Oh yes, please. Organic, local, free range…and served on a plate that’s been either recycled or upcycled.
Naturally, there’s lots of red chile for sale, too, along with the green. And this being Santa Fe, there’s also a good selection of smudge sticks to scare off evil spirits and hangover nonsense from previous trouble-making souls…something that Paris, a city that’s been around since 500ish B.C. or so, could definitely use.
Jugglers instead of mimes, though really, it’s been ages since I’ve seen a mime in Paris (thank god).
I stopped and chatted with the hydroponic tomato farmers, who supply tomatoes to Chef Charles Dale at Encantado Resort’s restaurant, Terra, and I would’ve bought the organic chicken at Pollo Real if I could’ve taken some home.
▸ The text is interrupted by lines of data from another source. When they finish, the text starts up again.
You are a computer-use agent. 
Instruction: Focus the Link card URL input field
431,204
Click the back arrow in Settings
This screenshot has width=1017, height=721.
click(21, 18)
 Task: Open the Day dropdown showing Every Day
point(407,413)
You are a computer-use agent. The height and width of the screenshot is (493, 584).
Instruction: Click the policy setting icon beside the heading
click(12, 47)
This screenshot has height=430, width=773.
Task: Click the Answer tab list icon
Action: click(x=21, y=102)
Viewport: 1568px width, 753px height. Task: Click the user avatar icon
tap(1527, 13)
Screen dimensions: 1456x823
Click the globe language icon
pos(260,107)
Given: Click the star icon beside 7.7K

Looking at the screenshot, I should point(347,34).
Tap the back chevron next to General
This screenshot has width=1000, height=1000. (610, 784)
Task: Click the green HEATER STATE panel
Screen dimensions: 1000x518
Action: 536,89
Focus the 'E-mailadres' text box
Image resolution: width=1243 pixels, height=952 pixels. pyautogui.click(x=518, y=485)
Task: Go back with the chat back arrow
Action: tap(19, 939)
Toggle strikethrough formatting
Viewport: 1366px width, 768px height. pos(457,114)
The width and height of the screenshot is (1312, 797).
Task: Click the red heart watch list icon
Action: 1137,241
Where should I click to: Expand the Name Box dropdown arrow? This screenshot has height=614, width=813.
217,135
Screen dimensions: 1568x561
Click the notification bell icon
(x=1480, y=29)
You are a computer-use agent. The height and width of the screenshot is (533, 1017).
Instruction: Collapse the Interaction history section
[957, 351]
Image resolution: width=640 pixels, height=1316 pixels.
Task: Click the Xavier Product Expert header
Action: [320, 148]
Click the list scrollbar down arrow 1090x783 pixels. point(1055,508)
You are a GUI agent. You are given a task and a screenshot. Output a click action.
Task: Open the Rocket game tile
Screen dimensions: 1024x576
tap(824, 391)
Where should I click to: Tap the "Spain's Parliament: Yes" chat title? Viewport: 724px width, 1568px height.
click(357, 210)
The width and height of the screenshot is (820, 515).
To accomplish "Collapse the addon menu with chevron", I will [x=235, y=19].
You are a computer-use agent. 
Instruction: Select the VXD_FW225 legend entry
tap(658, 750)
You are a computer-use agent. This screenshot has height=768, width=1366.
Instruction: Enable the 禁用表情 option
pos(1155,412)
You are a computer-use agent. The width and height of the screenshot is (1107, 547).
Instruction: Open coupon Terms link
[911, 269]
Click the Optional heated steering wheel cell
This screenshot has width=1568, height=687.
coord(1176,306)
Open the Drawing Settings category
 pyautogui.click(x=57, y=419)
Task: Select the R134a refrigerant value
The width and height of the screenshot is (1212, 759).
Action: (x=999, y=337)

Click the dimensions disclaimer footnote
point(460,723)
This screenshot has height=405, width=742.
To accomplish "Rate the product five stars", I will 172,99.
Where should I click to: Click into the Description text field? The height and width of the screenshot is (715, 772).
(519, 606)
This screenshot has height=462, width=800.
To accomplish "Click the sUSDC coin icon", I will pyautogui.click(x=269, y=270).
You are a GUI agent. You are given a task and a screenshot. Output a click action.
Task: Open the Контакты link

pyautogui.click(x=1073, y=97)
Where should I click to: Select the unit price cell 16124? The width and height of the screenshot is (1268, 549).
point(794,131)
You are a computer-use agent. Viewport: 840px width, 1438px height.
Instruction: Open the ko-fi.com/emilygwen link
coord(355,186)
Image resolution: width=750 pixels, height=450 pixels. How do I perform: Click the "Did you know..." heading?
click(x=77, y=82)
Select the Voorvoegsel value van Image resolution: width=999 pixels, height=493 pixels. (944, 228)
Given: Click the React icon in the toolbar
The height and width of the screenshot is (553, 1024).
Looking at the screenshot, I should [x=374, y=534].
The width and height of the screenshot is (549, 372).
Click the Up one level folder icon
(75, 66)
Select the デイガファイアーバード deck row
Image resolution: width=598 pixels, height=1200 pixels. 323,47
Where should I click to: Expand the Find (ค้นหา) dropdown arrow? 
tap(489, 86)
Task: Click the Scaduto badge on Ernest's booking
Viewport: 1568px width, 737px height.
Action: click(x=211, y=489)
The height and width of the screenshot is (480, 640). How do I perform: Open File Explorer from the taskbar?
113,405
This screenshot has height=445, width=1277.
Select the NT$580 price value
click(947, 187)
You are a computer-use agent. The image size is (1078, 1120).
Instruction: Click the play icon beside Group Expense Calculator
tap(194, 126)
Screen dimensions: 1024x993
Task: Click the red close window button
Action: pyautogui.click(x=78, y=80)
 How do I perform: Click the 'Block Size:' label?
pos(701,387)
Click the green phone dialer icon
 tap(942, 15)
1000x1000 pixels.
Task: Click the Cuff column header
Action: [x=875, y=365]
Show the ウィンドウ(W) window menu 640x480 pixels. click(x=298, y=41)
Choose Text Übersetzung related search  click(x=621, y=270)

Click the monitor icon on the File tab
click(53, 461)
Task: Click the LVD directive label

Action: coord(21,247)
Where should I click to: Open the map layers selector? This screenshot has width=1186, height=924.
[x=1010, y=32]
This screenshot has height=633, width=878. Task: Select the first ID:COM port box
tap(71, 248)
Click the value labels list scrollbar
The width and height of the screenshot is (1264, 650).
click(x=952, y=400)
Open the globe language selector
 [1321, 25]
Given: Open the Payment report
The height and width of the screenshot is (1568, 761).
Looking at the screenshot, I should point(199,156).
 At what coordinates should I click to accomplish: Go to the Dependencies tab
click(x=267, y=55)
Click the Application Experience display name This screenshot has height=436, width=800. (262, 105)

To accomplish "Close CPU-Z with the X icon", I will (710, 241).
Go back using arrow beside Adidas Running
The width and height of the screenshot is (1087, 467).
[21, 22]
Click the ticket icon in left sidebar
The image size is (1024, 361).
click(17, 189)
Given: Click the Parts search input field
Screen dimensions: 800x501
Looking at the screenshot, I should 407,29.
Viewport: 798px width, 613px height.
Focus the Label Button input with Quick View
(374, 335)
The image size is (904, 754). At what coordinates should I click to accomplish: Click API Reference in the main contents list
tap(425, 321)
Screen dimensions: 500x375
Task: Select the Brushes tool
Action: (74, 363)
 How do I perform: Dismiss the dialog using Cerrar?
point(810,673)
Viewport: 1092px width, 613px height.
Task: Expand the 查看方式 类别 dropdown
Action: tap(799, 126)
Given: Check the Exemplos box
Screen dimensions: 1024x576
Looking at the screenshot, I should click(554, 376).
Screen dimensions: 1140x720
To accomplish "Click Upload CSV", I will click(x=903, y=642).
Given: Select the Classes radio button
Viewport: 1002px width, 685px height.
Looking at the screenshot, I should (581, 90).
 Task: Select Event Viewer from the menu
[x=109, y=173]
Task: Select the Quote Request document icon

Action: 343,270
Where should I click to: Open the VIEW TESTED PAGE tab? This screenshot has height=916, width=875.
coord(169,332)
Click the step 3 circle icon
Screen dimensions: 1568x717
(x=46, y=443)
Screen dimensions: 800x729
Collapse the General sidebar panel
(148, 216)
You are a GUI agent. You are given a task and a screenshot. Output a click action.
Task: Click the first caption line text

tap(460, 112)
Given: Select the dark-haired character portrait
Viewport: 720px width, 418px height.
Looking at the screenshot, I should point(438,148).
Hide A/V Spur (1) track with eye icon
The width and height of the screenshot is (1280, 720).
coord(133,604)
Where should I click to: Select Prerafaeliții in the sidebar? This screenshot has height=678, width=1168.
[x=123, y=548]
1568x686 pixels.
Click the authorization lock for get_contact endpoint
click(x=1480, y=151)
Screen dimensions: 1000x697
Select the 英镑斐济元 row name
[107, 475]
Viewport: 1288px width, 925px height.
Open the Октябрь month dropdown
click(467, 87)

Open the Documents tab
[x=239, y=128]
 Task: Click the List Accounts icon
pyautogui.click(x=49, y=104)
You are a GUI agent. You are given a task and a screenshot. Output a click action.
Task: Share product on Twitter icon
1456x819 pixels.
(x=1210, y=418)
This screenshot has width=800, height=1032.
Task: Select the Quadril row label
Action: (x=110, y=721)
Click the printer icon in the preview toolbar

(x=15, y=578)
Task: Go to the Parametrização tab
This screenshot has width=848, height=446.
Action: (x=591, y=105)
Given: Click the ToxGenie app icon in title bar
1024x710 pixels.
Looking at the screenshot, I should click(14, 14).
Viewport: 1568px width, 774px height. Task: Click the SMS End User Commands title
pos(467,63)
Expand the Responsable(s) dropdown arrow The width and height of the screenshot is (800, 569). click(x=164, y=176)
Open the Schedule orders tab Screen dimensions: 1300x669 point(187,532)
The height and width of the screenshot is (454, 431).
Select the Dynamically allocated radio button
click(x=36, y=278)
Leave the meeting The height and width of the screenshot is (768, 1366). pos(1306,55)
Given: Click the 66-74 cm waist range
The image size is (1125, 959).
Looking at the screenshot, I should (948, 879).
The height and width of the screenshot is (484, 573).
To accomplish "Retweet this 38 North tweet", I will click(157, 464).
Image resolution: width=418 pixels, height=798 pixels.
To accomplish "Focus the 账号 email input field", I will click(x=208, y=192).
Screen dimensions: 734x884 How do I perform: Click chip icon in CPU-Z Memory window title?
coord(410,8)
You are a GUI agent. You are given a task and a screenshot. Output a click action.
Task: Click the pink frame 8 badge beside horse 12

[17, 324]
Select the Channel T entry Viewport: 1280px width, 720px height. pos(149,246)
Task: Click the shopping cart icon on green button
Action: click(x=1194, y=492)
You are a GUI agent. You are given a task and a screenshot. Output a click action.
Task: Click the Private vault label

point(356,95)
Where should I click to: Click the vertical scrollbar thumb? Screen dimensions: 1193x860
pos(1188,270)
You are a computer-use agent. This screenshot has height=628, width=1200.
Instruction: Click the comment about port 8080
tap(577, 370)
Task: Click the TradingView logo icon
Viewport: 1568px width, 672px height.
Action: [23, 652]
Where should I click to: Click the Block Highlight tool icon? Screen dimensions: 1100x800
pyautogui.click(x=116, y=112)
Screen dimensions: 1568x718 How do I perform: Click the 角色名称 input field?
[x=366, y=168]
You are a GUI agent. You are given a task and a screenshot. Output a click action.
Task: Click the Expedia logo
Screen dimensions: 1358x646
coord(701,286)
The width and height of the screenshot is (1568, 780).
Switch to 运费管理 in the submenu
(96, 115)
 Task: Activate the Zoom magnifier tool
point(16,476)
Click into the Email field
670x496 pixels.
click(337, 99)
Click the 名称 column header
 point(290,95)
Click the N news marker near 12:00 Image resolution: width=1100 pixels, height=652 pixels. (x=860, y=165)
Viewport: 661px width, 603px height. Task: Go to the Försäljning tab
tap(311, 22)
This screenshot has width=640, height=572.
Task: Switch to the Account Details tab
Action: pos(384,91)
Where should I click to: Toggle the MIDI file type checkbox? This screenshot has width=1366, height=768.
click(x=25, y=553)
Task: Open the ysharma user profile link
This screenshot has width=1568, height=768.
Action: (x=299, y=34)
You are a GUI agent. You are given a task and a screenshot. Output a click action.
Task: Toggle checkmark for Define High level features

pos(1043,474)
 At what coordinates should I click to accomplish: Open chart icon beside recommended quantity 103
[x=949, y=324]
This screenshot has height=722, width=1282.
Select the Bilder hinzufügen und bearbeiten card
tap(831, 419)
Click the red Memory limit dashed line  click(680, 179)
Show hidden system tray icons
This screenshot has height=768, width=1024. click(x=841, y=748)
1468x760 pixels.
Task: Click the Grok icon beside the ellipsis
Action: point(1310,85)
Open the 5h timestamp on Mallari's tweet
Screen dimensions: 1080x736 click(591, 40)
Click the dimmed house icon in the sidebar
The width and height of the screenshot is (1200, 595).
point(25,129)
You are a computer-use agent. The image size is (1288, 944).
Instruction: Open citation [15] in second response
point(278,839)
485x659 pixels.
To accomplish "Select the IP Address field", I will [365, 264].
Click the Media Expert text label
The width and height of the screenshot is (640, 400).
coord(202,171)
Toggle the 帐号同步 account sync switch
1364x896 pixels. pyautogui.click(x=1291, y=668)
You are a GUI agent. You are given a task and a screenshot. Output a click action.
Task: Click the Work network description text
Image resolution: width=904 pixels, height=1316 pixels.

I saw beets as big as Texas Ruby Reds at one stand, and at $1.50 a pound, I thought about filling up a sack, but the truth is I didn’t have my own sack, and this isn’t the sort of place where people would overlook that sort of thing.
So I stuffed my sage smudge stick into my purse and walked a few blocks west to the Tune-Up Cafe, and ordered my usual breakfast burrito with green chile inside and red chile out, and made a note to bring my own sacks next time. For beets, smudge sticks, and some really cute bars of soap.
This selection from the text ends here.